Aujourd'hui, un projet qui n'induit aucun risque d'écrasement du petit commerce ou de gaspillage de l'équipement commercial pourra tout de même être refusé ou son autorisation pourra être annulée par le juge administratif.

Il suffira pour cela de démontrer que l'autorisation accordée, ou sur le point d'être accordée, est de nature à permettre au pétitionnaire d'abuser nécessairement de sa position dominante sur le marché pertinent c'est-à-dire sur la zone de chalandise.

En stratégie contentieuse, cet état du droit est intéressant tant pour le pétitionnaire en état de position dominante que pour le requérant :

- Pour le requérant, cette situation permet d'envisager l'annulation d'une décision de CDEC octroyée dans une situation d'absence de risque d'écrasement du petit commerce ou de gaspillage de l'équipement commercial.

La seule exigence sera de démontrer que l'autorisation attaquée créera ou confortera la position dominante du groupe ou de l'enseigne sur la zone de chalandise dont le pétitionnaire abusera alors nécessairement.

Cette démonstration imposera, toutefois, de mettre en oeuvre une analyse fine du marché pertinent afin de restreindre ou d'étendre, selon les cas, au maximum la zone de chalandise et de présenter, ainsi, au juge administratif une situation dans laquelle l'enseigne ou le groupe du projet autorisé représente plus de 50 % de la surface de vente totale de la zone.

- Pour le pétitionnaire en situation de position dominante sur une zone de chalandise et souhaitant créer une nouvelle enseigne, le risque de refus de l'autorisation sollicitée devra être anticipé.

C'est ainsi qu'il pourrait être envisageable pour celui-ci de créer une société civile immobilière agissant en tant que promoteur du projet sans révéler à la commission que l'enseigne choisie pour l'exploiter fait partie du même groupe que celui qui occupe ou occupera sur la zone de chalandise une position dominante (22).

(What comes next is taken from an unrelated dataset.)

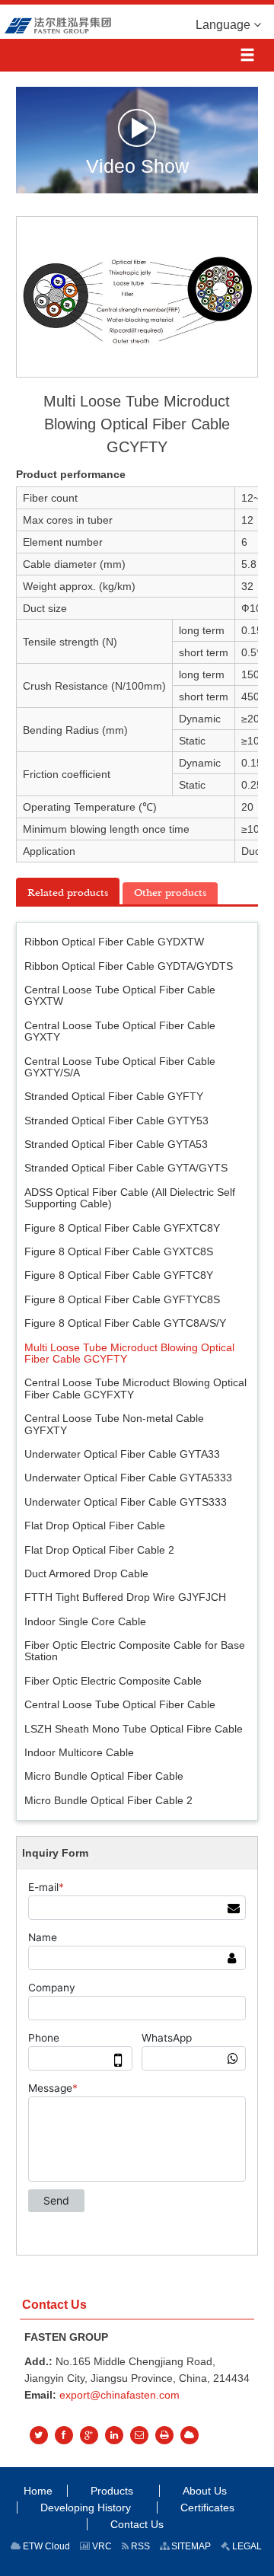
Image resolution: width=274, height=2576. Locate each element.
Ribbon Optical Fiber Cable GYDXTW (114, 942)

Reste que l'expérience montre que tant les CDEC que la CNEC sont peu enclines à croire sur sa simple bonne foi le promoteur de ce qu'aucune enseigne de son groupe n'exploitera effectivement le magasin...

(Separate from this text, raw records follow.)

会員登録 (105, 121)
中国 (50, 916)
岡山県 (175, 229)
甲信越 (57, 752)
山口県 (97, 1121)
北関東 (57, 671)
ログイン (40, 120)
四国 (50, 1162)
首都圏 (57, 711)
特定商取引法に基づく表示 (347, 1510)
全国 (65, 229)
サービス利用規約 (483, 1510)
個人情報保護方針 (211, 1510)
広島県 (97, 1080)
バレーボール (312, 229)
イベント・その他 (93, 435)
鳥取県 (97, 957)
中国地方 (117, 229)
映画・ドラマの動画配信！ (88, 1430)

Il est, donc, très important pour chacune des parties de bien prendre en compte cette dimension de l'analyse du marché pertinent dans le cadre du contentieux relatif à l'autorisation d'équipement commercial.

  • L'usage de la notion de marché pertinent peut imposer d'autoriser un projet présentant un risque au regard de la densité commerciale.

Il est, également, classique de pronostiquer qu'un projet induisant un risque de gaspillage de l'équipement commercial ou d'écrasement du petit commerce sera très certainement refusé ou que son autorisation sera annulée par le juge administratif.

Tel ne sera le cas que dans l'hypothèse où le projet est susceptible d'être en quelque sorte "rattrapé" eu égard, notamment, à ses effets positifs sur la concurrence existante dans la zone de chalandise.

Envisageons l'hypothèse d'une enseigne dont les magasins représentent 60 % de la surface de vente totale présente sur une zone de chalandise totalement saturée au regard de la comparaison des densités commerciales moyennes ; en vertu des principes ci-dessus énoncés, un projet concurrent pourrait parfaitement être autorisé, dans la mesure où il permet de lutter contre la position dominante d'un groupe ou d'une enseigne existante.

Cette perspective est très intéressante dans la mesure où elle permet de compenser le principal défaut de la loi "Royer" tenant au maintien en place des équilibres et de la répartition des marchés entre les grandes enseignes nationales.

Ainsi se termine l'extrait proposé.